Instruction 1 >>
In the essentialism summary, what term did psychologists coin for the decline in decision quality as people are forced to make more choices?
───
What is essentialism?
Essentialism is not about how to get more thing done; it's about how to get the right things done. It doesn't mean just doing lesss for the sake of less either. It is about making the wiseest possible investment of your time and energy in order to operate at your highest point of contribution by doing what is essential. The way of the Essentialsist is the relentlesss pursuit of the less but better.
Why being an essentialist is important?
The exponential increase in choices over the last decade, yet even in the midst of it, and perhaps because of it, we have lost sight of the most important ones. Due to this pheonomenon we have almost lost out ability to choose what is important and what it isn't. There is even a term coined by the Physcologists called 'decision fatigue': the more choices we are forced to make, the more the quality of our decisions deteriorates. Since, at the internet age almost everyone got an opinion it is important to be an Essentialist since its not just information overload; it is opinion overload as well.
Explore - How can we discern the essential few from the trivial many?
Escape - the perks of being unavailable
Seclude yourself and be with yourself, be it 10 minutes a day, 2 weeks a years as Bill Gates does, 2 hours a day as Jeff does. It is essential to spend time with ourslef to think upon things which really matters to us. As today we are living in a world where we are never free of any distrations we almost forgot what boredom used to feel like. I personally felt boredom a long time ago to be honest I don't even remember the last time I felt bored. So, to conclude the author here aruges it is important to spend alone with ourself free from distractions and spend the time on thinking.
Look - see what really matters
- Keep a journal as it helps to pay attention to the signal in the noise.
- Get out in the field. A seemingly cost effective problem could not have been solved without identifying the root cause of the problem.
- Keep your eyes peels for abnormal details
- Clarify the question
Play - embrace the wisdom of the innerchild
A non-essentialist thinks play is trivial, here the author argues that Play is indispensable part of being an Essentialist. Play as for an Essentialist plays a crucial role in exploration in mainly three ways.
- Play broadens the range of options available to us.
- Play act as an antidote to stress
- Play has a positive effect on the executive functions of the brain. Executive functions include planning, priotitizing, scheduling, anticipating, delegating, deciding, analyzing.
The author concludes that Play doesn't just help us to explore what is essential. It is essential in and of itself.
Sleep - protect the asset
As we all know the most important assest of all is our health. In this chapter, the author argues the importance of being well rested to protect ourselves since it helps in recuperation, breeds creativity and helps in the highest levels of mental contribution.
Select - the power of extreme criteria
If the answer isn't a definite yes, then it should be a no; that's the main argument of this chapter.
───
Instruction 2 >>
Rewrite the records from the line with "Task: Click the lightning" through the end of the records, renaming "Instruction" to "Directive" and keeping everything else unchanged.

Target position records:
───
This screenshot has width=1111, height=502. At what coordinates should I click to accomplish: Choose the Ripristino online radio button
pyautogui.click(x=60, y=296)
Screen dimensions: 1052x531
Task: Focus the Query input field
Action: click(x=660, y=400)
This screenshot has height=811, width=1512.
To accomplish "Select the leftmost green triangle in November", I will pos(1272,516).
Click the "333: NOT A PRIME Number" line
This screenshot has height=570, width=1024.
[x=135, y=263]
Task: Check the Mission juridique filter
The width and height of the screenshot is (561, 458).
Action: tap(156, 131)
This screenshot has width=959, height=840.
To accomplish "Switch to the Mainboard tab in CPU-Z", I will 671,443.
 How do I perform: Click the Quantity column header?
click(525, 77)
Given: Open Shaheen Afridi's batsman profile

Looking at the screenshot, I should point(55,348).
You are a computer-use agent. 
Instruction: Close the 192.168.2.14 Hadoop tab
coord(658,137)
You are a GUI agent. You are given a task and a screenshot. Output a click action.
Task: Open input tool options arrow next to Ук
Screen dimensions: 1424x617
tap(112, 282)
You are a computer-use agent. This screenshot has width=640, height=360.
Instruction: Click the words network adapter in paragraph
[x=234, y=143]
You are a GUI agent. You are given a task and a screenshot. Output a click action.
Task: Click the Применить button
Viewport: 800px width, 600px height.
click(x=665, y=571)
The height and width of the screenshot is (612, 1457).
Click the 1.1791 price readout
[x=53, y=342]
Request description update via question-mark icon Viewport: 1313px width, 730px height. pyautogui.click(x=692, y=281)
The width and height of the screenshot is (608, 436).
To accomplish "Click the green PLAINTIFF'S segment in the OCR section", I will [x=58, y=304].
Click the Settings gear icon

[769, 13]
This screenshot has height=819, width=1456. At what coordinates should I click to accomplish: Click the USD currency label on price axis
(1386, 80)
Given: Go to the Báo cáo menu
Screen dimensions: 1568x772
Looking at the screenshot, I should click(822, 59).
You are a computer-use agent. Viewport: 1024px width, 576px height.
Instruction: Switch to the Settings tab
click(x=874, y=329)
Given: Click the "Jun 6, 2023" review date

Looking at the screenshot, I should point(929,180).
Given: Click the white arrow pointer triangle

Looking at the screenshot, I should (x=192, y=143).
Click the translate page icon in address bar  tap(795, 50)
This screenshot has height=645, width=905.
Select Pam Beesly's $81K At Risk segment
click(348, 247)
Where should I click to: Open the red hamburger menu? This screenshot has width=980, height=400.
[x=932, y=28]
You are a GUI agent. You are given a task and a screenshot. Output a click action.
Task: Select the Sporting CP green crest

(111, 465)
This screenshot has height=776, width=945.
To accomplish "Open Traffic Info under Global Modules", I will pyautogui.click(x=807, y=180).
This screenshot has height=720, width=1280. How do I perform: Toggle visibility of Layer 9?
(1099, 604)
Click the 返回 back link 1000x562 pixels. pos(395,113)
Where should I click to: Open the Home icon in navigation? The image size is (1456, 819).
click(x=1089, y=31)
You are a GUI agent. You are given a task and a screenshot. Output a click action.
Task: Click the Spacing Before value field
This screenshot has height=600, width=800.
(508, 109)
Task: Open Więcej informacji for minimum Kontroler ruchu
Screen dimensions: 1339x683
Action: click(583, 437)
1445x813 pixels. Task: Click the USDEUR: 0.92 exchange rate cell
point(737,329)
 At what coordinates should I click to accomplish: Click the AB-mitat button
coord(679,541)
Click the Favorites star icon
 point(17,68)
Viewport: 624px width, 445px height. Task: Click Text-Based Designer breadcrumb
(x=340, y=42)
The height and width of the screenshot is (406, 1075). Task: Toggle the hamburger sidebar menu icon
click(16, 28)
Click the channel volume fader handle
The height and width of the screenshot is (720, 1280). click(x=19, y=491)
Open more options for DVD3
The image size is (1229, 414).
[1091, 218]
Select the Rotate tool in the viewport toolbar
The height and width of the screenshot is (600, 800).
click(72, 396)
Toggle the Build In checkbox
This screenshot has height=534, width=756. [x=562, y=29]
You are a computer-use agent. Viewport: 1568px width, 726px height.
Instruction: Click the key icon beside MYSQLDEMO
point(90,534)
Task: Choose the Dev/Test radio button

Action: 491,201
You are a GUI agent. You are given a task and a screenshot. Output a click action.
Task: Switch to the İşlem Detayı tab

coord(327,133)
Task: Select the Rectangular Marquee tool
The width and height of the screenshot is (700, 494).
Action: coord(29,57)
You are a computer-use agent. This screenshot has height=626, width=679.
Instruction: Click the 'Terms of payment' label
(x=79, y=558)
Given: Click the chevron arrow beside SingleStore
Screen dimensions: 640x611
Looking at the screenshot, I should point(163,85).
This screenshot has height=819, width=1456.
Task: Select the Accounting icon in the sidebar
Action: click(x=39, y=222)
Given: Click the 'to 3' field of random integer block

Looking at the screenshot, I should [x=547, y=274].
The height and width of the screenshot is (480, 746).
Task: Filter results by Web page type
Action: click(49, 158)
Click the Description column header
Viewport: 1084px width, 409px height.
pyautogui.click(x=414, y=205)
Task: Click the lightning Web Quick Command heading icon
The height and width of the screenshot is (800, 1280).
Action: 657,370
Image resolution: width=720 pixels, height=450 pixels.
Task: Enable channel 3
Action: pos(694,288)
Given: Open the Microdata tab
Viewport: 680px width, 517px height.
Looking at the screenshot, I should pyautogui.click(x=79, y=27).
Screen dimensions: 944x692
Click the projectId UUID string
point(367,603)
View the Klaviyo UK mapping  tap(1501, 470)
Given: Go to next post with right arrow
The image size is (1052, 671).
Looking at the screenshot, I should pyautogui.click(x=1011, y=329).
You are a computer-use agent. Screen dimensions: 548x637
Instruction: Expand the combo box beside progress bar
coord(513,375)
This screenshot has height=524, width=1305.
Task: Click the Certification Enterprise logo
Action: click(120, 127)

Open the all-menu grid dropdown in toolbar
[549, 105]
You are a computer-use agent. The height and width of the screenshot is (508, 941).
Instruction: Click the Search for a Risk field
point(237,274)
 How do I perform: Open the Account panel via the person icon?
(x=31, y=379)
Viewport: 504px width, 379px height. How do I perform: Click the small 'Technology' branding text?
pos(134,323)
───
Full output 1 >>
Decision fatigue.

Full output 2 >>
Task: Click the lightning Web Quick Command heading icon
The height and width of the screenshot is (800, 1280).
Action: 657,370
Image resolution: width=720 pixels, height=450 pixels.
Task: Enable channel 3
Action: pos(694,288)
Given: Open the Microdata tab
Viewport: 680px width, 517px height.
Looking at the screenshot, I should pyautogui.click(x=79, y=27).
Screen dimensions: 944x692
Click the projectId UUID string
point(367,603)
View the Klaviyo UK mapping  tap(1501, 470)
Given: Go to next post with right arrow
The image size is (1052, 671).
Looking at the screenshot, I should pyautogui.click(x=1011, y=329).
You are a computer-use agent. Screen dimensions: 548x637
Directive: Expand the combo box beside progress bar
coord(513,375)
This screenshot has height=524, width=1305.
Task: Click the Certification Enterprise logo
Action: click(120, 127)

Open the all-menu grid dropdown in toolbar
[549, 105]
You are a computer-use agent. The height and width of the screenshot is (508, 941).
Directive: Click the Search for a Risk field
point(237,274)
 How do I perform: Open the Account panel via the person icon?
(x=31, y=379)
Viewport: 504px width, 379px height. How do I perform: Click the small 'Technology' branding text?
pos(134,323)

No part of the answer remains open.